Tom Dunne: Sprints to Christy Moore... my six favourite albums of 2024

It's never easy to narrow down the list, but these are some of the records I've loved over the past year 
Tom Dunne: Sprints to Christy Moore... my six favourite albums of 2024

Tom Dunne: My six favourite albums of 2024. Left to right: Sprints, Letter to Self and Christy Moore, A Terrible Beauty.

They say gratitude is a key thing in life. Taking the time to appreciate the little things that bring you joy. I regard compiling my annual list of albums of the year as one such exercise. Every year I remember albums that just lifted me, some in a small way, others simply blowing me away.

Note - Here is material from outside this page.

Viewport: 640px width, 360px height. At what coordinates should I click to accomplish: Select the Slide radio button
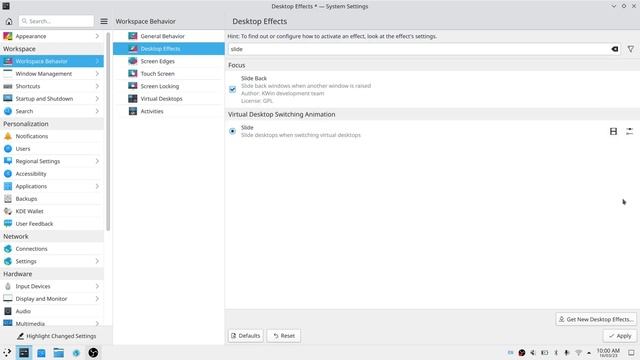coord(232,131)
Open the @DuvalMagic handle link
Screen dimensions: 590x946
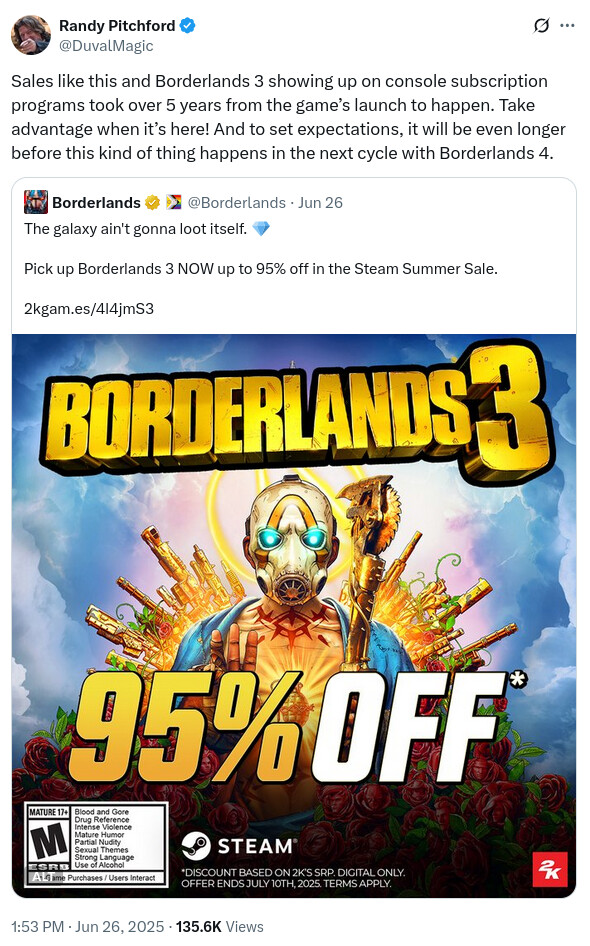click(x=106, y=46)
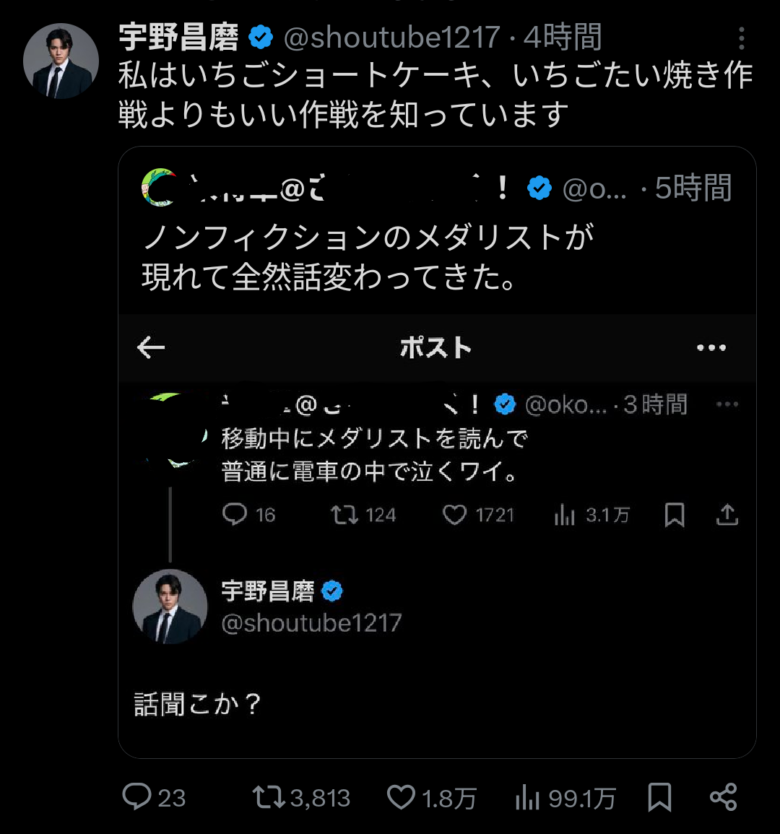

You should try all of these if you get a chance:

Sprints, Letter to Self

 It was the dog days of last January, the Christmas Tree dumped and Dry January beckoning with its mirthless inevitability. This was the first album I listened to as I prepared the first show of the year. Well, what a way to start.

Letter to Self is an utter joy. Colm O’Reilly’s guitar is wonderful, but Karla Chubb’s voice, bright, urgent, distinctive, simply demands your attention. It’s why you form a band. Its why bands gather in cold rooms.

Hurray for the Riff Raff, The Past is Still Alive

Hurray for Riff Raf, The Past is Still Alive.
Hurray for Riff Raf, The Past is Still Alive.

Pure class, and it was still only February. Alynda Segarra, from New York, might sound like a Dylan wannabe on paper – riding the freight trains, reading Woody Guthrie – but her observations on small town America are mini masterpieces. Bruised hearts and broken dreams, naturally, but humanity and hope and love in abundance too.

Bonny Light Horseman, Keep Me in Your Mind/ See You Free 

And still only March! Somehow, the first two BLH albums had conspired to evade me. It’s probably another thing we can blame on covid as their debut arrived in the height of ifs first hysteria. Still, a band named for a Planxty song and featuring Anais Mitchel, I should have been front and centre.

This album was largely recorded in Levis Corner House in Ballydehob, a venue BLH describe as the “pub version of our band.” The combination of the writing, singing and playing abilities of Mitchel, Eric D. Johnson and Josh Kaufman create something that transcends each of their already huge individual talents.

If you need an album to help you deal with all that love and loss, hope and sorrow, community and family, change and time might throw at you, this is the one. “It’s not simple. It’s messy,” says Mitchell, “and that’s okay.”

 A Lazarus Soul, No Flowers Grow in Cement Gardens 

I have followed the progress of this band since Last of the Analogue Age (2014) and The D They Put Between the R & L (2019). Both were my Albums of the Year in those years. This July release makes it three in a row.

Singer Brian Brannigan once told me that he writes songs by taking long walks and singing song ideas into his phone. These he sends to guitarist Joe Chester to develop further. For two of those songs, Lemon Sevens and Black and Amber from the 2019 album to have found their way onto a Christy record is truly remarkable.

But not surprising. When you hear them on that album, they sound like songs Christy has been waiting all his life to sing. They simply soar.

Sack, Wake up People 

Sack, Wake up People.
Sack, Wake up People.

October brought us Sack’s best ever album, no mean feat considering their 1997 Butterfly Effect was an indie pop classic. They were feted in the early 90s and adored by Morrissey. Success eluded them, but greatness hasn’t.

If you made a checklist of all the ingredients that great music should have – insightful, heartfelt lyrics, brilliant instrumentation, hooks, melodies and a voice for the ages- they are all here in spades. The band’s songs like Martin McCann’s voice are if anything, only getting better.

Christy Moore, A Terrible Beauty 

November brought a few late flourishes, The Cure’s Songs of A Lost World to name but one, but Christy’s A Terrible Beauty was the most wonderous of the late 2024 releases. The voice, the songs, the simplicity of the arrangements, it was time to pull up a pew, sit back and bathe in its beauty.

Christy Moore, A Terrible Beauty.
Christy Moore, A Terrible Beauty.

The sleeve, a Martin Gale painting, shows a Kildare country road of a winter evening. You can imagine Christy walking it, singing these songs in his head as he goes. The Brian Brannigan ones as mentioned amidst songs of Palestine, the Ukraine, Anne Lovett and the Irish ladies football team.

No one else could deliver such a varied array of songs that ache with tenderness, sympathy and solitude. A master at work.

And I haven’t even mentioned, Fontaines DC, CMAT, Waxahachie, MJ Lenderman, Kim Deal or Shelby Lynn. Nice work, 2024, nice work indeed.